## WORK INSTRUCTION
How many lines in the data below include the word "arrow"? Respond with the number, nothing more.

- - - -

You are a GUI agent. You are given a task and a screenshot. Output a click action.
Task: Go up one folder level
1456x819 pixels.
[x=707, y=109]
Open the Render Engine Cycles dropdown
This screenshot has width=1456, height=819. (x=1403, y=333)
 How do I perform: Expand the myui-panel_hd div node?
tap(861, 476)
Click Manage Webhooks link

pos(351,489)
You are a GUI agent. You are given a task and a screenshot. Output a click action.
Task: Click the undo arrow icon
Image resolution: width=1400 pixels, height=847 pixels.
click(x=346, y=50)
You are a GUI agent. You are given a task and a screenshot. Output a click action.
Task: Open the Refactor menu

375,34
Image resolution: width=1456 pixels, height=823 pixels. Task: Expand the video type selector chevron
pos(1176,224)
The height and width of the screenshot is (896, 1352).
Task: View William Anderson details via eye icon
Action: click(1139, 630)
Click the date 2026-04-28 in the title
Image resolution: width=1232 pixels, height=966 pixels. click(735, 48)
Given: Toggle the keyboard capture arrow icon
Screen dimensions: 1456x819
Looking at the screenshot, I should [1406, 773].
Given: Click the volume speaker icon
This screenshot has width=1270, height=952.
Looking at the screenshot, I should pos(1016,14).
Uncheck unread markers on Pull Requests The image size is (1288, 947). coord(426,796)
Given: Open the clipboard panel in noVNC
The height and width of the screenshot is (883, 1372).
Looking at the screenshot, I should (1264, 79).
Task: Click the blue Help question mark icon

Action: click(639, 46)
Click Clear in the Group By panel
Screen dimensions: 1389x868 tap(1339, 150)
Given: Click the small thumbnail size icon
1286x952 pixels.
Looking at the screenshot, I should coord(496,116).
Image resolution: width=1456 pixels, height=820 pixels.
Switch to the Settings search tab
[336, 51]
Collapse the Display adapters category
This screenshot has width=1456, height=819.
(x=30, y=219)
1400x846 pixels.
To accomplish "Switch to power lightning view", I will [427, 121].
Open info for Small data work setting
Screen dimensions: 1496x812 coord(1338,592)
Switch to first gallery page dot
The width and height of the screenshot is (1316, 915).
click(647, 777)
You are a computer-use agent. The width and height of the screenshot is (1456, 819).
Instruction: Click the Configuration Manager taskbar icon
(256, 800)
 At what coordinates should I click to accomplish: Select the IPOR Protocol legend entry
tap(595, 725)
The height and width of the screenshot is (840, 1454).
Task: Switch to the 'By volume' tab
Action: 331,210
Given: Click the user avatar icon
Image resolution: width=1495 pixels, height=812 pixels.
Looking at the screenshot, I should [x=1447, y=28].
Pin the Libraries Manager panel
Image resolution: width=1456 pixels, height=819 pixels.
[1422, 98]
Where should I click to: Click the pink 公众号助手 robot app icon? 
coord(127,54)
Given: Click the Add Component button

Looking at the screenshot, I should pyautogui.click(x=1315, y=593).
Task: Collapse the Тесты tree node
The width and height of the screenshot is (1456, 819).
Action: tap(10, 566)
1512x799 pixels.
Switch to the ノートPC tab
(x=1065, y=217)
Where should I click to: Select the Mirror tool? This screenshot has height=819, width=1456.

- - - -

## REPLY
2